What's the science behind this whole zombie invasion theme and the spectacular success of AMC's show? There's both the medical side of what is possible, and the psychological side of why people are so fascinated.

Why are people fascinated?

Dr. Mike Friedman, a clinical psychologist, looked at the phenomena in Psychology Today magazine (Feb. 18, 2014) and found two reasons for the popularity of zombie programs and movies as opposed to the general interest in horror-themed movies. During the recent Olympics, more 18-49-year-old viewers turned to “The Walking Dead.”

Vampires and werewolves are magical.

Vampires, in particular, are seductive and werewolves can change form to take vengeance, but zombies are the epitome of bored couch potatoes with empty lives and a monotonous existence. In “The Walking Dead,” viewers see people very much like themselves but who, in their struggle against the zombies, have at least escaped boredom and isolation. The other reason for the show’s popularity in that age group is that vicarious living in the skins of the humans gives them a positive feeling of achievement.

Another connection is the way the “heroes” try to establish a way of living, perhaps on a farm, but are always forced out of their comfortable environment by the “evil” forces who make it impossible to settle down, instead forcing them to keep changing, adapting to new circumstances -- just as millennials face a future where they are told they will have to change careers four or five times in their working lives.

The medical side of zombies

Recent clinical trials proposed in India used a combination of stem cell injections, exposure to light stimulation using laser beams, and electrical stimulation. The ReAnima trial is on hold for the time being but the goal is to bring totally brain dead patients to a state of partial awareness -- a condition where some people have experienced spontaneous recovery. Not exactly turning them into zombies, but since that’s just a fantasy, the ReAnima program is as close as we are likely to see.

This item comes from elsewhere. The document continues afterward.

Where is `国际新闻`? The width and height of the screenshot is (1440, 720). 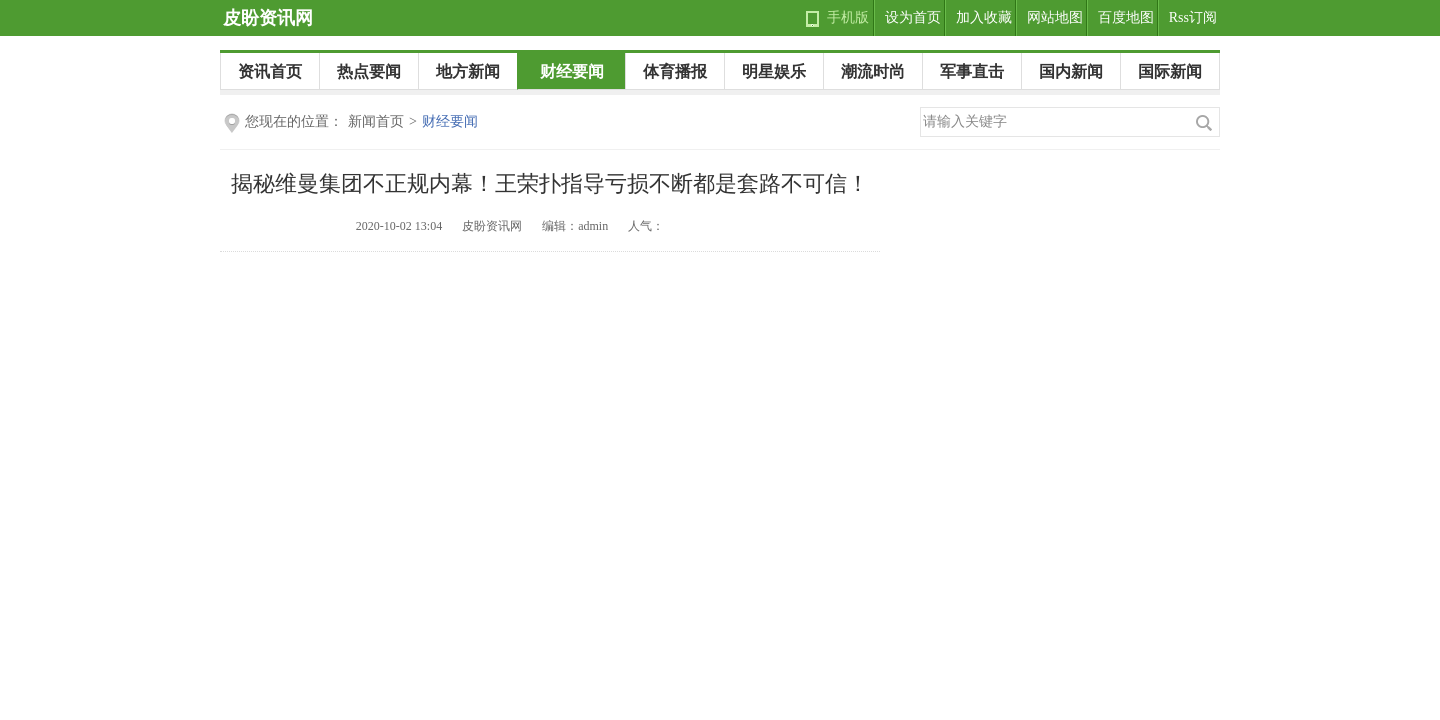
国际新闻 is located at coordinates (1170, 71).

Articles in the AAAS’ Science Magazine, a peer-reviewed scientific journal have described infections from a virus to a fungus, that have turned various insects from ladybugs and caterpillars, into virtual zombies, doing tasks which are outside their normal behavioral patterns, such as caring for wasp eggs and then guarding the emerging larva.

This is much closer to the zombies in the original zombie movie, “White Zombie,” starring Béla Lugosi, than the current crop which started with “Night of the Living Dead,” in 1968, where zombies are reanimated, dead people. In “White Zombie,” people are enslaved and turned into zombies while alive after being given a drug.

Zombie fight goes Hollywood

Mayim Bialik, the neuroscientist who also plays one on "The Big Bang Theory," and the National Academy of Sciences have worked with Texas Instruments to introduce STEM (Science, Technology, Engineering, and Math) education efforts using the popularity of shows like "The Walking Dead" as a foundation. “STEM behind Hollywood,“ which develops apps for middle and high school students, in an attempt to make science and engineering cool again (as they were during the space race of the 60’s, when student interest in STEM peaked).